▸ Yapılacak işler:
1. Doomsday Clock yazısında "Tahmin edebileceğiniz gibi, bu" sözlerinin geçtiği yerden başla, "bazı gerçekler var." sözlerinden sonra dur ve aradaki kısmı harfi harfine aktar.
2. Doomsday Clock hakkındaki yazıyı, gösterilen son cümlenin ardından aynı dille sürdür.

▸ Gösterilen metin:
DC Comics’te – iyisiyle ve kötüsüyle – son yılların en önemli hikayelerinden bir tanesi Doomsday Clock’tu. Merkezindeki büyük hikayeye ve DC Evreni’ndeki pek çok karışıklığı net bir sonuca ulaştıracağı vaadine rağmen, Doomsday Clock yayın aşamasında ciddi gecikmeler yaşadı ve on iki sayılık serinin tamamlanması neredeyse üç sene sürdü.
ABD’deki yayın macerasının ardından, Doomsday Clock önümüzdeki günlerde JBC Yayıncılık tarafından Türkçe olarak da yayımlanacak.
Çizgi roman piyasaya çıkmadan önce, Doomsday Clock’tan önce okumanın faydalı olabileceği bazı çizgi romanları bir araya getirmek istedik.
Tahmin edebileceğiniz gibi, bu öyle basit bir “okuma sırası” anlamına gelmiyor. Doomsday Clock’un karmaşık doğası nedeniyle, bu seriyi okumaya başlamadan bilmeniz gereken bazı bilgiler, hatta kabullenmeniz gereken bazı gerçekler var.
Bu gerçeklerin ikisi temel konular – ikisi ise, çok ufak da olsa, spoiler içeriyor. Seri hakkında hiçbir şey bilmek istemeyenler için, spoiler içeren kısımları ayrı bir bölüm olarak yazıyorum, ama dürüst konuşmak gerekirse, eğer bu yazıyı okuyorsanız burada paylaştığım bilgileri zaten bilmiyor olmanız imkansız.
Temel Bilgiler
Öncelikle basit meseleyle başlayalım. Doomsday Clock, kendi içinde devam eden, on iki sayılık bir seri. Dolayısıyla, Doomsday Clock’un kendisi için kapsamlı bir okuma listesine ihtiyacınız yok, tek yapmanız gereken birinci sayıdan başlayıp on ikinci sayıya kadar seriyi okumak.

▸ Gösterilen bilgiler:
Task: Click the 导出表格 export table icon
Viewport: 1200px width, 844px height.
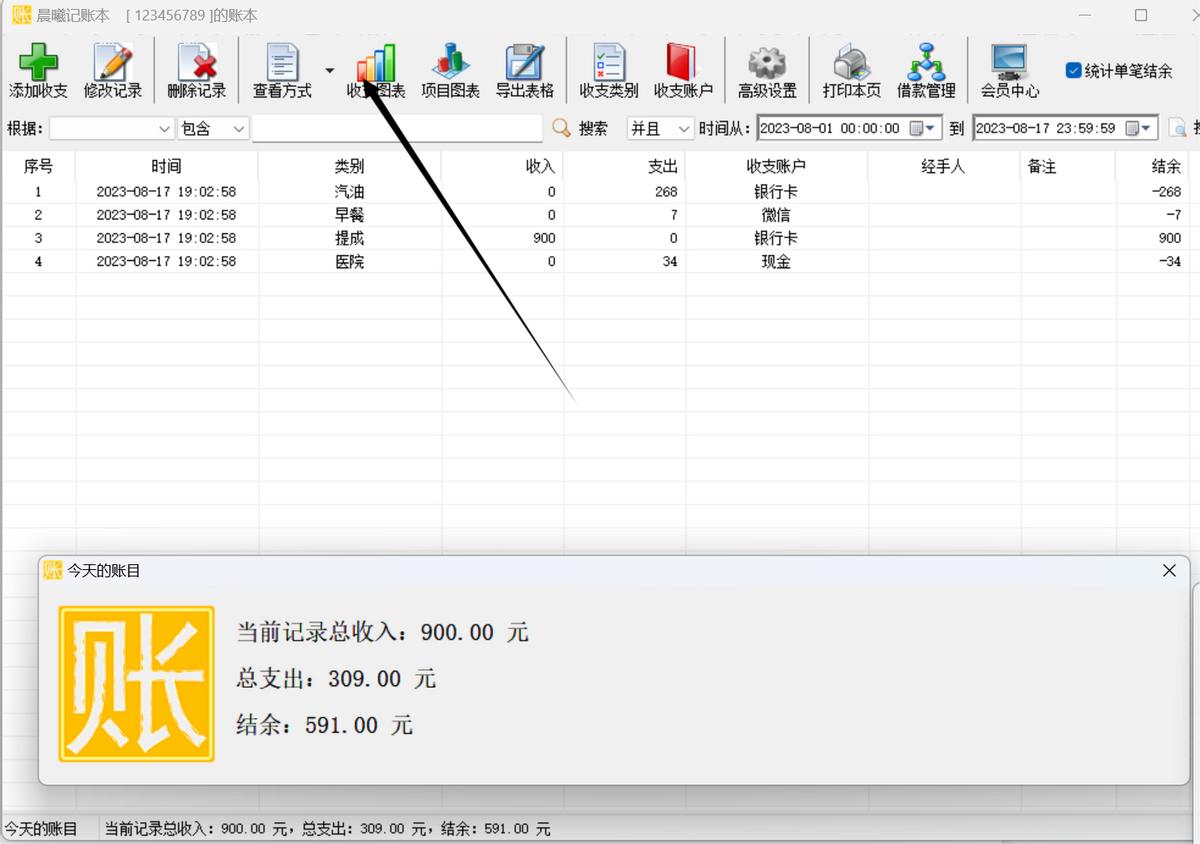Action: (524, 70)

▸ Görev görev cevaplar:
1.
Tahmin edebileceğiniz gibi, bu öyle basit bir “okuma sırası” anlamına gelmiyor. Doomsday Clock’un karmaşık doğası nedeniyle, bu seriyi okumaya başlamadan bilmeniz gereken bazı bilgiler, hatta kabullenmeniz gereken bazı gerçekler var.

2.
Burada bahsettiğimiz bilgi ve okuma tavsiyeleri, seriye giden süreci konu alıyor.
Bu ufak not ile birlikte, seri hakkında bazı temel notlardan bahsetmeye başlayabiliriz.
1 – Doomsday Clock ile ilgili mantıklı bir okuma süreci oluştururken, ilk bilmeniz gereken şey bu serinin tam anlamıyla düzenli bir şekilde okunamayacağı gerçeği.
Çizgi roman okurları (hatta tam dürüst olalım, çizgi roman okumaya yeni başlayan kişiler) bu tarz okuma listelerinde bazen düz, kusursuz bir mantık arıyor. Ne yazık ki, işin pratik boyutunda böyle bir mantık çoğu zaman yer almıyor.
Doomsday Clock’un yayımlanma sürecindeki aksaklıklar nedeniyle, bu seri Metal, Snyder’ın JL serisi, Heroes in Crisis ve benzer süreçlerle aynı anda devam etmiş olan bir çizgi roman. Bu nedenle buradaki hikayeleri gerçek anlamda bir kronolojiye oturtmak pek mümkün değil.
2 – Bir diğer önemli mesele, gerektirdiği ön okuma açısından Doomsday Clock’un ilginç bir seri olması.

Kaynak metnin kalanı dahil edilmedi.